Currently, there are 3.32 billion active video gamers worldwide, compared to just 2.03 billion gamers in 2015. This rapidly growing industry is teeming with players, game creators, designers, and developers, which means lots of money is being pumped into the global gaming market. Hence, the mega-money valuations listed above.
When most people contemplate investments needed to make strategy games good, the focus invariably shifts to financial assets. Truthfully, these games require significant time, effort, and ideation to manifest the ultimate strategy-based attraction. While financing is a prerequisite to provide the necessary cushion, investment in entrepreneurial talent is far more important.
Everybody understands that games are inherently risky investments. Many financial gurus believe that games are riskier than stock investments. Why? Because they tend to rely on entertainment and creativity – two elements that are incredibly difficult to forecast. That’s where the investors need to look beyond the ideas and the entertainment value to the teams of talented individuals putting the game together. A well-crafted strategy game resonates with its audience. Players appreciate these thought-provoking, action/reaction entertainment attractions.
Whether it’s an independent gaming studio or part of a corporate conglomerate, game creation, development, and distribution are as difficult as engineering a real-life product. Gaming is not only about whether the game works; it’s about the players’ experience. The mechanics have to be fun. Implementing tactics and strategies to achieve desired outcomes needs to be well-constructed, challenging, and rewarding.
We now know that strategy games improve intelligence because every decision must be carefully thought out beforehand. Every action taken by players reacts to the gaming metaverse. Players need to be able to interpret, anticipate, and contend with every possible eventuality carefully. Lady luck plays a small part in the outcomes of strategy-based games. Focus is sacrosanct.

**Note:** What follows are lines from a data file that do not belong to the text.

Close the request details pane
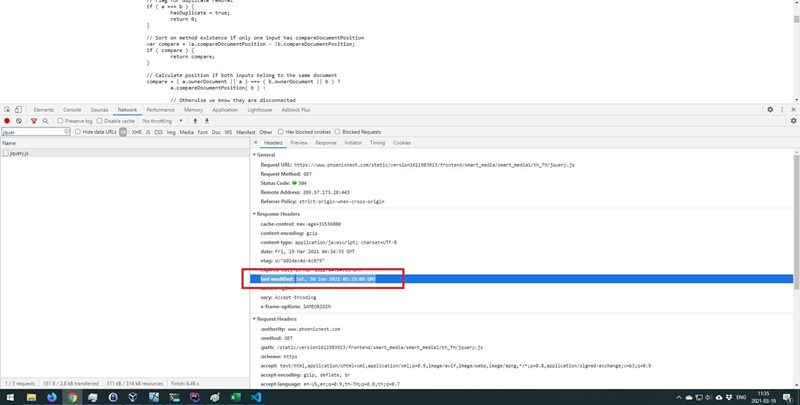 256,143
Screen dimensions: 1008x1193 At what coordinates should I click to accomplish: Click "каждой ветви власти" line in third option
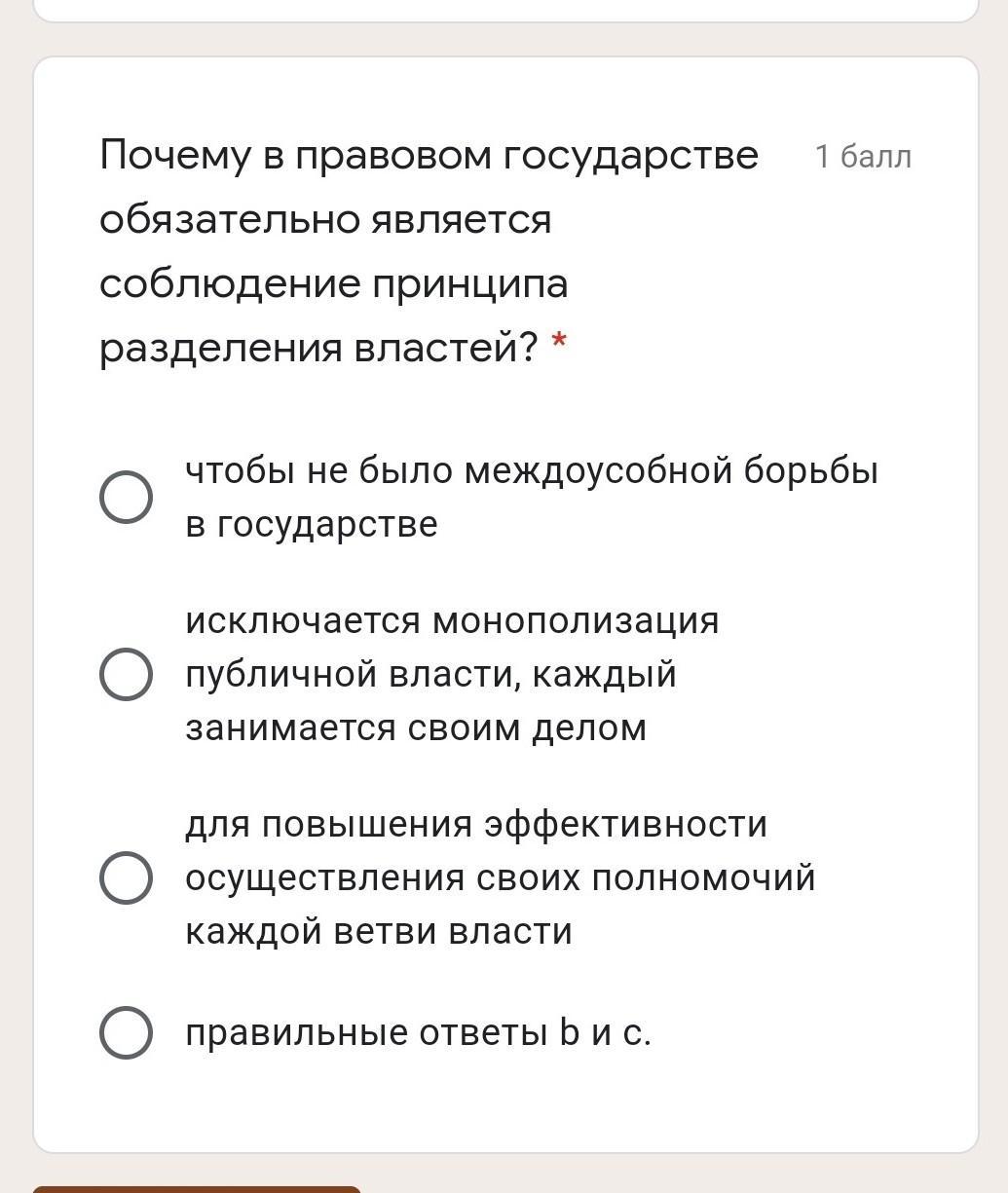379,932
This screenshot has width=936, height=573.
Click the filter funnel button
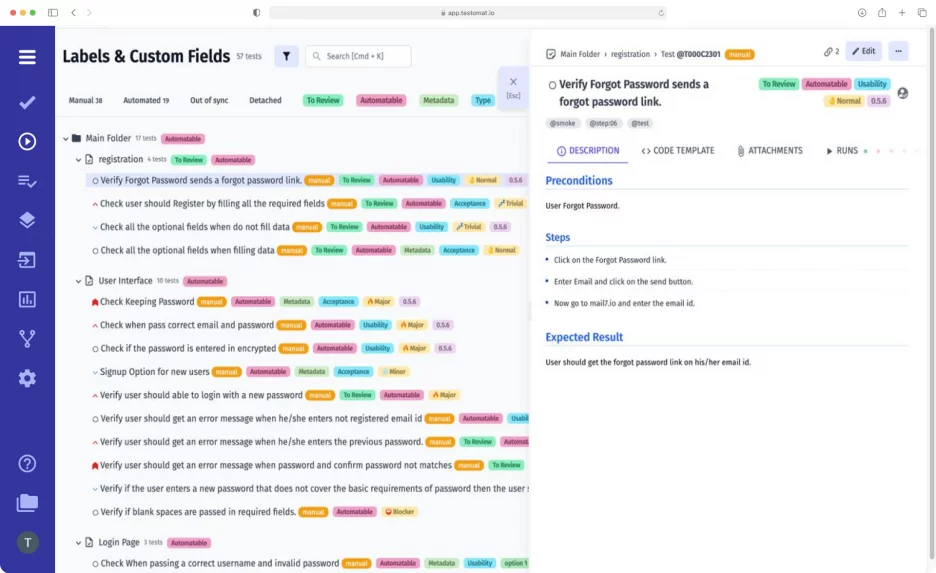coord(286,56)
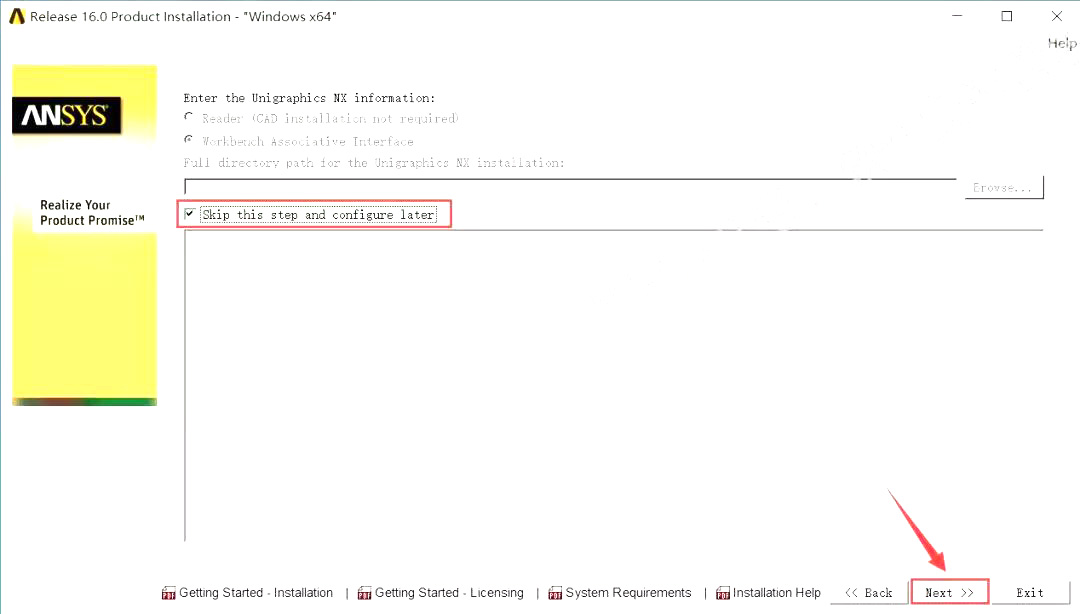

Consider the example of a game that didn’t cost very much but went on to make a fortune – Angry Birds the worldwide phenomenon cost $140,000 to create. Or consider that Zynga cobbled together the first FarmVille rendition in 60 days. Today’s investors are looking to dramatically cut down development times while slashing production costs across the board. It’s less an issue of financial investment and more about investing in the right people (creative talent) to bring strategy-based games to life.
Types of Financial Investors for Video Games
Rocket Brush Studio published a report on the game industry, investors, and funding on June 28, 2022. Several notable takeaways can be gleaned from the report:
Equity crowdfunding initiatives are geared towards people who want to invest funds in exchange for equity/shares in a company. This can be great for gaming developers needing to raise funds from large numbers of people. Granted, it’s a less common method than the rewards-based crowdfunding options. Equity crowdfunding initiatives seek a nominal percentage ownership share of the gaming company. Therefore, given the high risks of these types of investments, it’s a regulated market.
Angel investors are the super-wealthy folks who invest small amounts of money into a brand-new startup. They invariably have a personal connection with the company and its founders. It’s usually a hands-off investment, but they have in-depth gaming industry knowledge and provide invaluable mentorship for startup companies. There are many examples of Angel investors in the gaming industry, including Shervin Pishevar, Andrew Goldman, Chamath Palihapitiya, Greg Richardson, and Ray Muzyka.
Venture funds comprise the next group. These organizations collect pools of money from scores of mobile game investors. They use these funds to invest in bigger companies. Their goal is to generate ROI for shareholders. Venture funds plow large amounts of cash into gaming startups – significantly more than angel investors. Foremost among the venture fund giants are the Griffin Gaming Partners, Galaxy Interactive, London Venture Partners, and Makers Fund.
Given this backdrop, it’s abundantly clear that investments in gaming have a long-term focus. With enough resources and the right people in charge, magic can happen. But the ultimate litmus test is how the games play out with their intended audience!